The writer Mark Galeotti uploaded "a possibly-rambling response to the shocking news" quickly on YouTube and it was also the subject of his regular podcast In Moscow's Shadows.
posted by Grangousier at 6:32 AM on February 19


Meanwhile, back on the topic of the post: ‘We know exactly why Putin killed Alexey three days ago’ Yulia Navalnaya announces she will continue her husband’s work. An English language summary from Meduza of a video by Navalny's widow.
“We know exactly why Putin killed Alexey three days ago,” Yulia said. “We’ll tell you about it soon.”

Navalnaya vowed that she and her husband’s associates will find out “exactly who committed this crime and how” — and will reveal the perpetrators’ names and faces.
That seems impossible but in the past Bellingcat has been able to do amazing intelligence work rooting out Navalny's various tormenters, including Putin's agents who poisoned him in 2020.
posted by Nelson at 11:06 AM on February 19 [3 favorites]




Mod note: A few from earlier deleted. Please avoid turning this into a discussion about US governmental system, etc., or Trump talk. If you are bringing up US-centric topics here, please be sure they are directly relevant to the post. We do tend to have latitude for some conversational straying in threads, but the problem with US discussion or concerns taking over threads focused on other countries becomes overwhelming, and folks have asked that we not do this. Thanks.
posted by taz (staff) at 10:33 PM on February 19 [3 favorites]




WaPo: Man found dead in an apparent assassination in Spain was a Russian defector, Ukraine says: "Maksym Kuzminov flew a Russian military helicopter into Ukraine to defect with great fanfare last year. Pro-government Russians bloggers have celebrated the killing."
posted by gwint at 9:41 AM on February 20


Man found dead in an apparent assassination in Spain was a Russian defector, Ukraine say

Watch the response. Western politicians symbolically value the lives of foreign politicians far more than they value the lives of non-politicians assassinated on their own soil.
posted by srboisvert at 2:22 PM on February 20 [1 favorite]
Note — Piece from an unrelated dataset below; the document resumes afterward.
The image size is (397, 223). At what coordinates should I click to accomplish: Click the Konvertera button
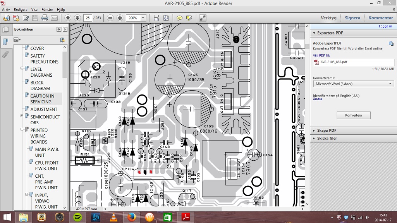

I have a hard time believing that Russians are any more naive than others. I don't want to indulge in both-sides-ism, but we should look at things from their perspective. Westerners talk about how they are democracies as opposed to dictatorships. But there is enough gerrymandering and entrenched privilege in the West that you can plausibly argue that there are no true democracies in the West. Putin has been banging this drum for a while now. Westerners laugh derisively at the Russian legal system because Russian law is so malleable. Many of those same Westerners turn around and tear their hair out at the prospect of the US Supreme Court's treatment of Trump. My favourite vloggers on the Ukrainian front line report each day how Russians advance a little, but at the cost astounding casualties. The Russians said the same thing about the Ukrainians during this fall's offensive. Incidentally, the Nazis reported the same during the last 2 years of the Eastern Front. Each side thinks the other is fake, or at least faker than their own. If Westerners can be comfortable in their flawed democracies, perhaps Russians can be comfortable in their flawed autocracies. It's just that most people on this site wouldn't feel comfortable in a place where political disappearances are commonplace and tolerated.

You didn't want to both-sider so instead you tri-sidered by adding in Nazis. I'm quite impressed by what you've reluctantly achieved. It's kind of Greenwaldian.
posted by srboisvert at 2:34 PM on February 20 [8 favorites]


Navalny’s ‘insect control’ PSA.
posted by Paddle to Sea at 8:34 AM on February 21




Gessen describes the video above as "a forty-second argument for gun rights.” It's clearly something other than that, making the rest of the claims in their article suspect.
posted by Paddle to Sea at 4:47 PM on February 21


"Some well-respected journalists have written nuanced analyses of Navalny’s remarks that help us to understand his rise in Russian politics. It’s true that the videos I’ve cited above are old — but he’s been strikingly consistent in his refusal to disavow them. (He did take back one comment he made back at the time of the Russo-Georgian war in 2008 when he described Georgians using a racist epithet...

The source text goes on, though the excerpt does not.